─── Data

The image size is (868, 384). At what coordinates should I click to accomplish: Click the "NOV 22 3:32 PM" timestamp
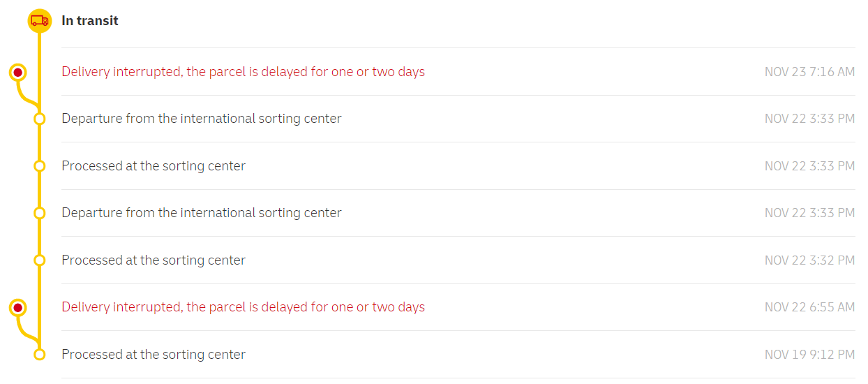click(x=809, y=260)
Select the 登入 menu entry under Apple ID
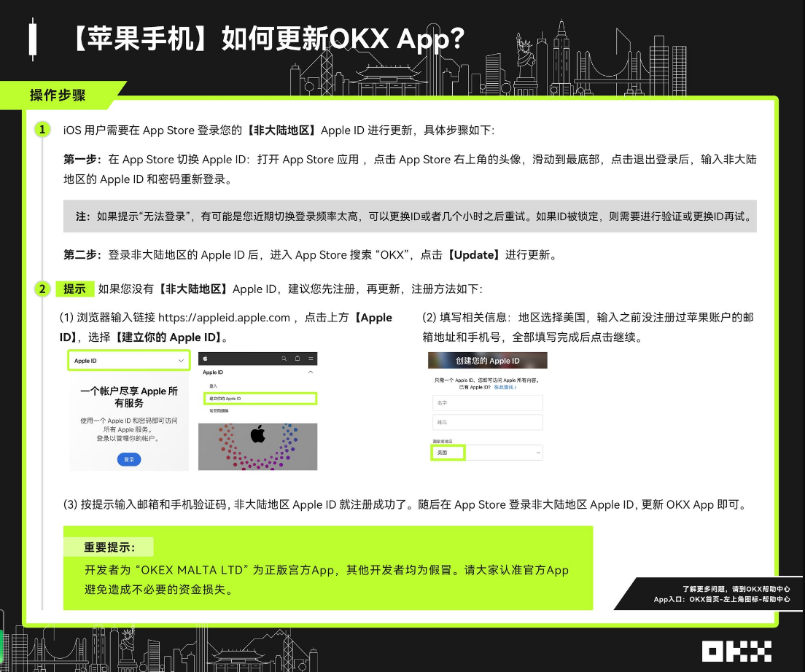Viewport: 805px width, 672px height. 214,386
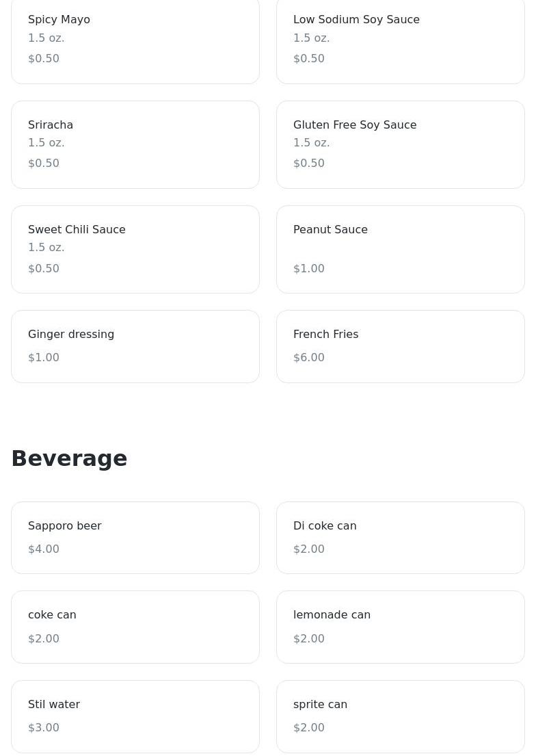Select Sapporo beer from beverages
Screen dimensions: 536x756
tap(135, 538)
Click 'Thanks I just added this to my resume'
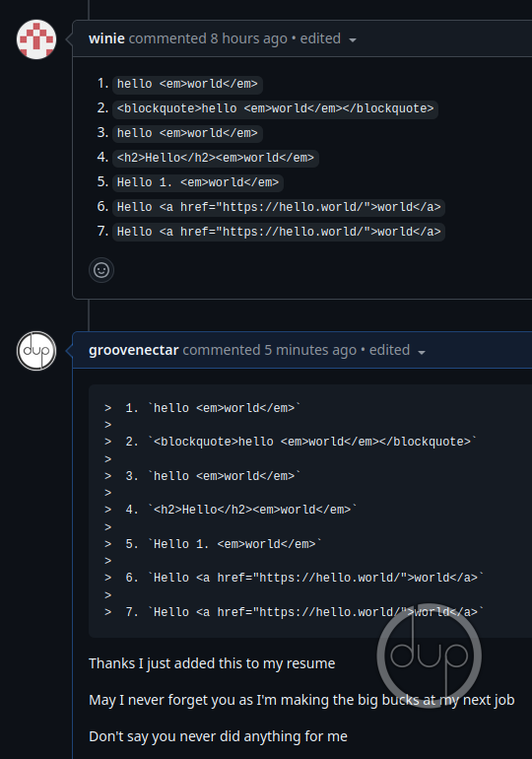 tap(212, 663)
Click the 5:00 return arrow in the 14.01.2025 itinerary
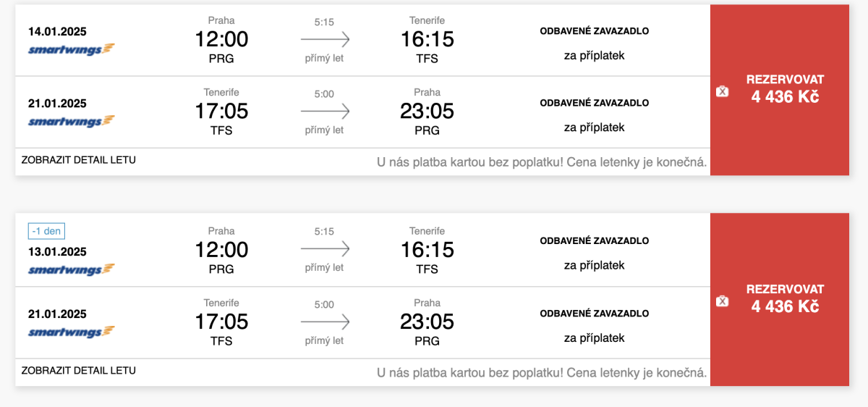Viewport: 868px width, 407px height. click(x=325, y=112)
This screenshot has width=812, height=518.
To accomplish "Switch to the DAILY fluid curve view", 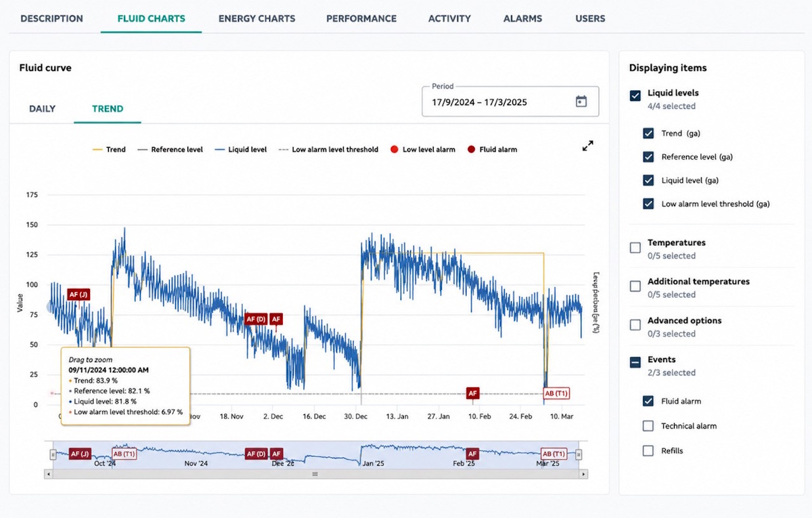I will pyautogui.click(x=42, y=108).
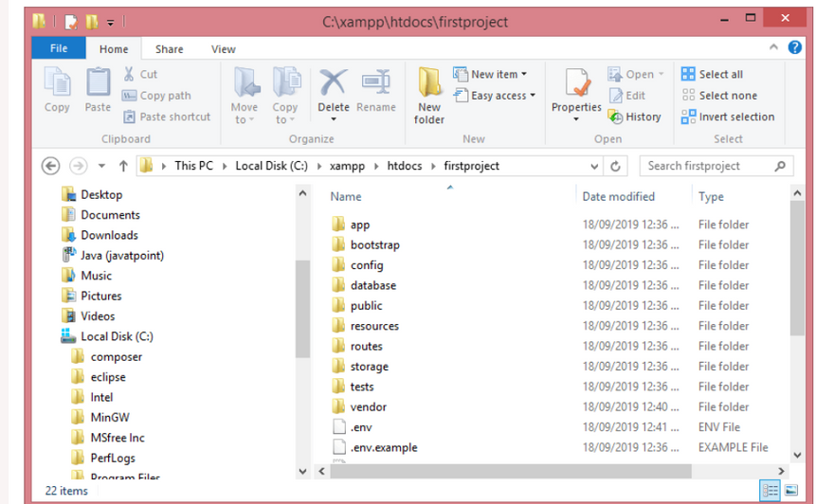Click the Help question mark icon
The height and width of the screenshot is (504, 834).
tap(794, 47)
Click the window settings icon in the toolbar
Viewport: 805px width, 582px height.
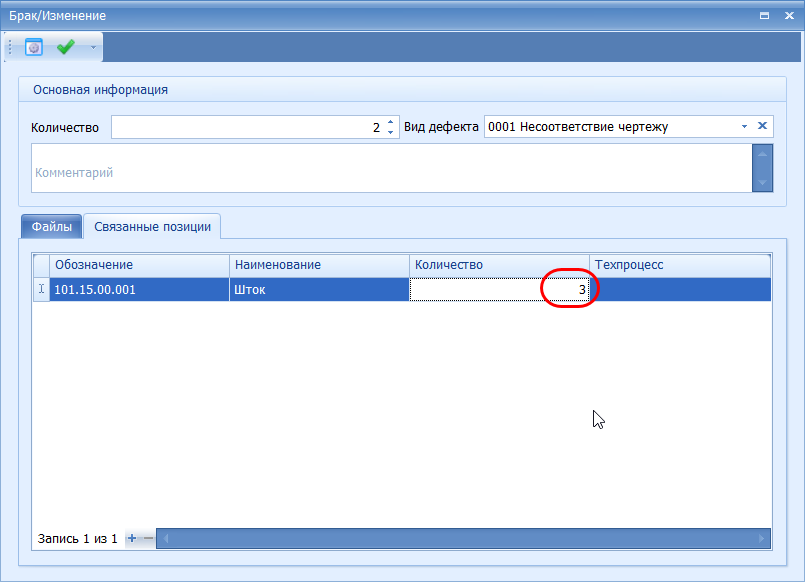coord(34,47)
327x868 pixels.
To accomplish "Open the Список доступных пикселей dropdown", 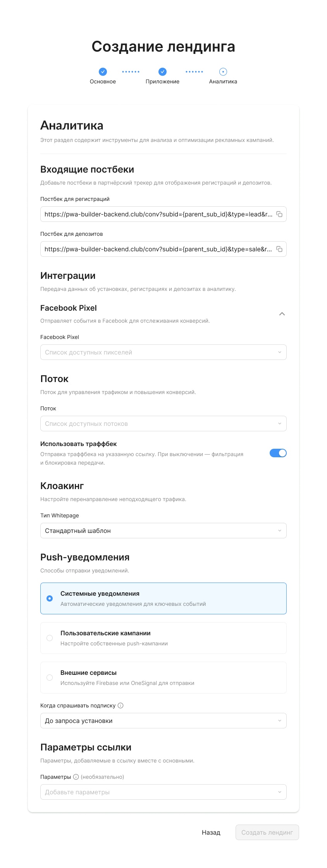I will pos(163,352).
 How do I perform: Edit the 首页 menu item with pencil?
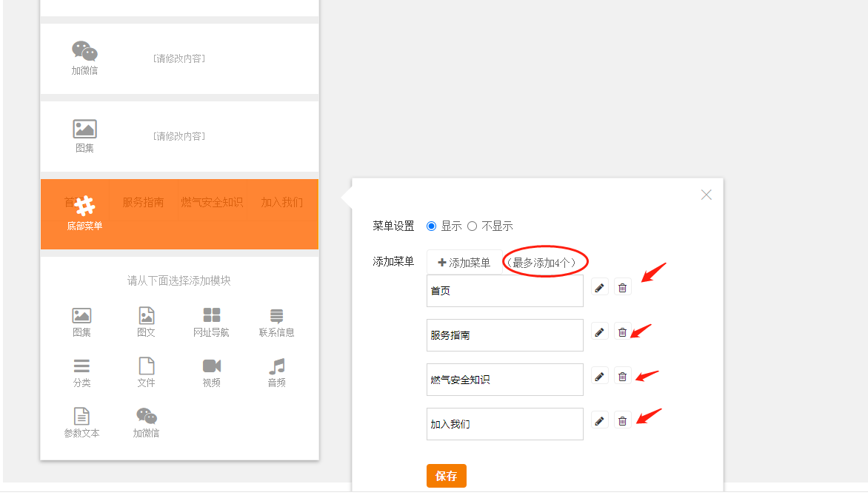click(600, 288)
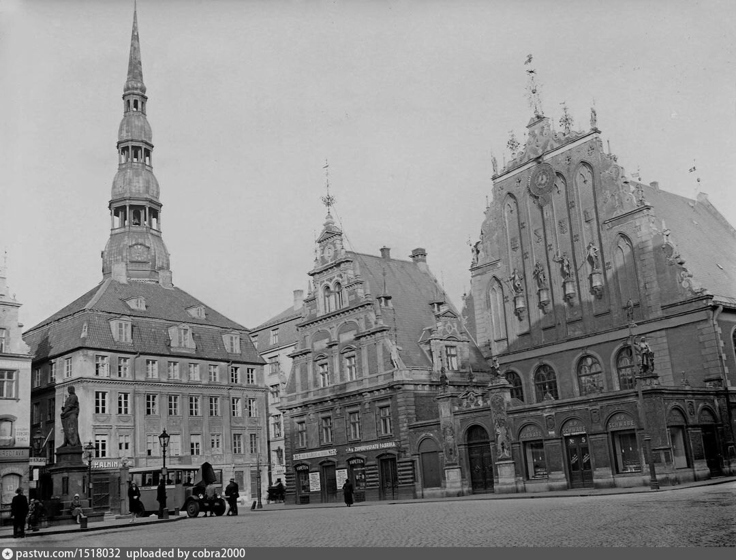Click the Roland statue on the pedestal
The image size is (736, 560).
pyautogui.click(x=70, y=417)
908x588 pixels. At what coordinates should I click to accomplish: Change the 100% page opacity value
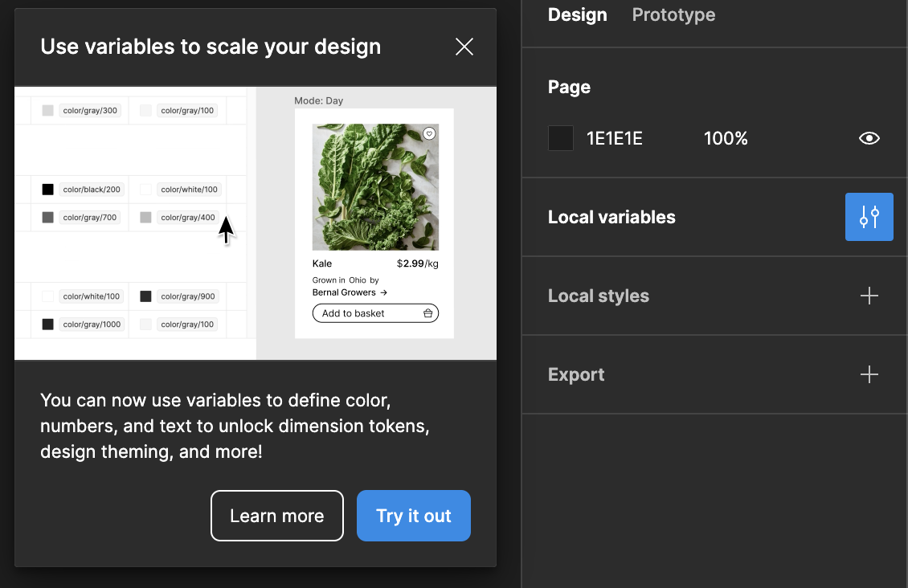(x=726, y=138)
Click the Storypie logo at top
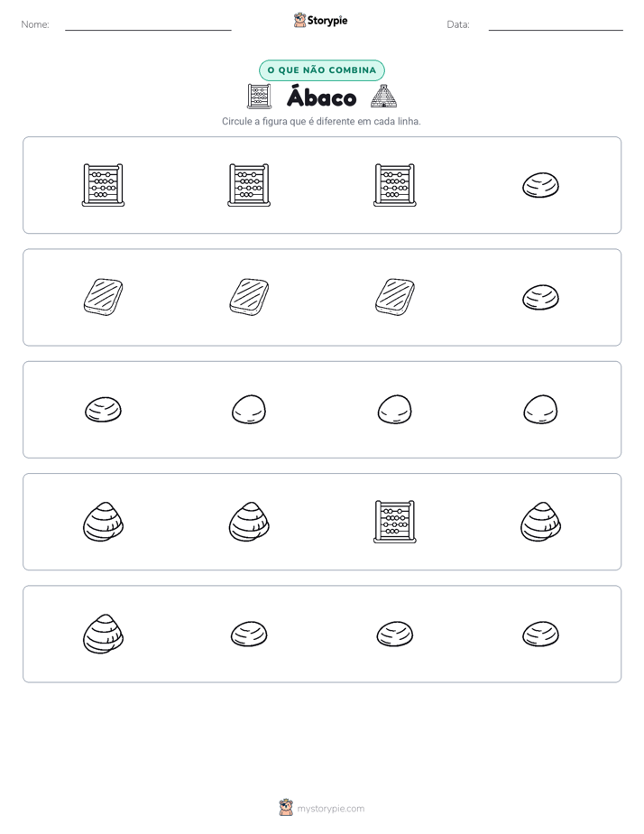 click(x=321, y=20)
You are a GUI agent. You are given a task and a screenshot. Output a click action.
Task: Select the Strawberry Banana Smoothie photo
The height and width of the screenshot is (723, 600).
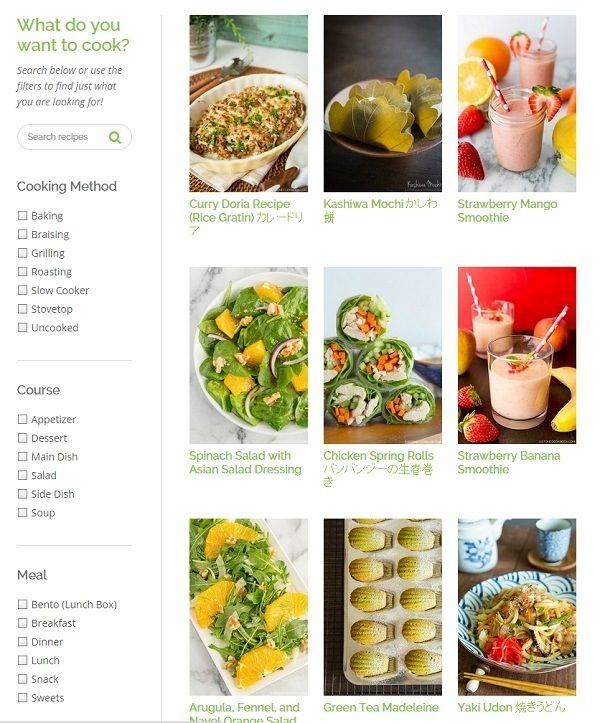click(517, 355)
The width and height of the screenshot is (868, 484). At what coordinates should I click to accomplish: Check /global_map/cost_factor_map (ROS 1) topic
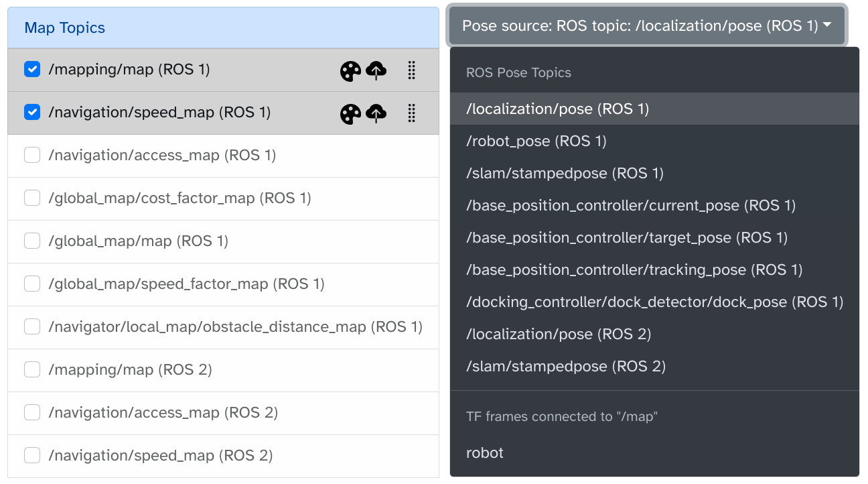(32, 198)
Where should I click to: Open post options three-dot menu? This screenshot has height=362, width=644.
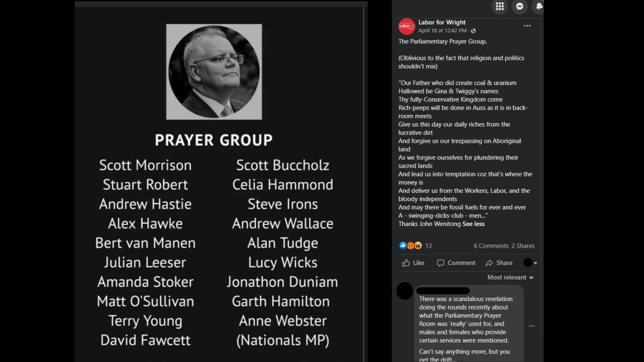coord(527,26)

──────

- _Instructions for the task_
Give back exactly the lines from the one with "Where should I" through the end of the records above, inclusive, and omit any pictures.

- _Answer space_
Where should I click to: Open post options three-dot menu? This screenshot has height=362, width=644.
coord(527,26)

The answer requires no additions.